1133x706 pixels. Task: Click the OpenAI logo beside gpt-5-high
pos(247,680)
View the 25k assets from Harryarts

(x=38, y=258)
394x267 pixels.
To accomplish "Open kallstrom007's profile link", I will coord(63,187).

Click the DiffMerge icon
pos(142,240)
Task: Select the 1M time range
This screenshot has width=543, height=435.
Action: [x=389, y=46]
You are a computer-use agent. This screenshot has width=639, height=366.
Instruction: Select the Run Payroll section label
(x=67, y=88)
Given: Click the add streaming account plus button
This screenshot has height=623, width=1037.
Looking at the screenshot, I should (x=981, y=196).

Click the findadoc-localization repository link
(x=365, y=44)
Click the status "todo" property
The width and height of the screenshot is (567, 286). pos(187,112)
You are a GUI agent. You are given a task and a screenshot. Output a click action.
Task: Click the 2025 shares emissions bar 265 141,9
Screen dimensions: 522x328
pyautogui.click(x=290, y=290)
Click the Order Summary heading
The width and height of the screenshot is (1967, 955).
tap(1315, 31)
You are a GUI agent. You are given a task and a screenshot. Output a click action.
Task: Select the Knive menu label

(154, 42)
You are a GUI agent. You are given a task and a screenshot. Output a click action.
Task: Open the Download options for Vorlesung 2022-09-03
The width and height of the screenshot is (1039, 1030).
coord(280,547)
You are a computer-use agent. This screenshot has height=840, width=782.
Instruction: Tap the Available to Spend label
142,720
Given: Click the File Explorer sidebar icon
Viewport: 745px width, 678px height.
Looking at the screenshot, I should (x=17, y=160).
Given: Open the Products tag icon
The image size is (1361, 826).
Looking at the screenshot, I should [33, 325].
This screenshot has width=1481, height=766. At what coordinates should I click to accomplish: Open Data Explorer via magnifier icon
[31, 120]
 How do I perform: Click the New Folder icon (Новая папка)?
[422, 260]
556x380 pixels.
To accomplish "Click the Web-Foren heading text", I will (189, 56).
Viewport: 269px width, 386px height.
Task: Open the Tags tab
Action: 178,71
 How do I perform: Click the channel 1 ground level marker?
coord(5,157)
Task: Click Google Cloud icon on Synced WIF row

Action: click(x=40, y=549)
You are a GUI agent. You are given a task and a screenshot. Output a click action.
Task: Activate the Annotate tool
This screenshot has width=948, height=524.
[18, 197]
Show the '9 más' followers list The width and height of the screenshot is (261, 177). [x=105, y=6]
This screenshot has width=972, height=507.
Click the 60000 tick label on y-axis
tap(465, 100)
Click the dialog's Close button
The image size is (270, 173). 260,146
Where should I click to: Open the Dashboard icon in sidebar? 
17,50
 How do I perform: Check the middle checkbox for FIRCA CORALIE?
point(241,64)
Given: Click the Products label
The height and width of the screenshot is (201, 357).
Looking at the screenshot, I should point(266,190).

__Work item__
Check the lines above and copy each one that includes "Products".

__Reply__
Given: Open the Products tag icon
Given: Click the Products label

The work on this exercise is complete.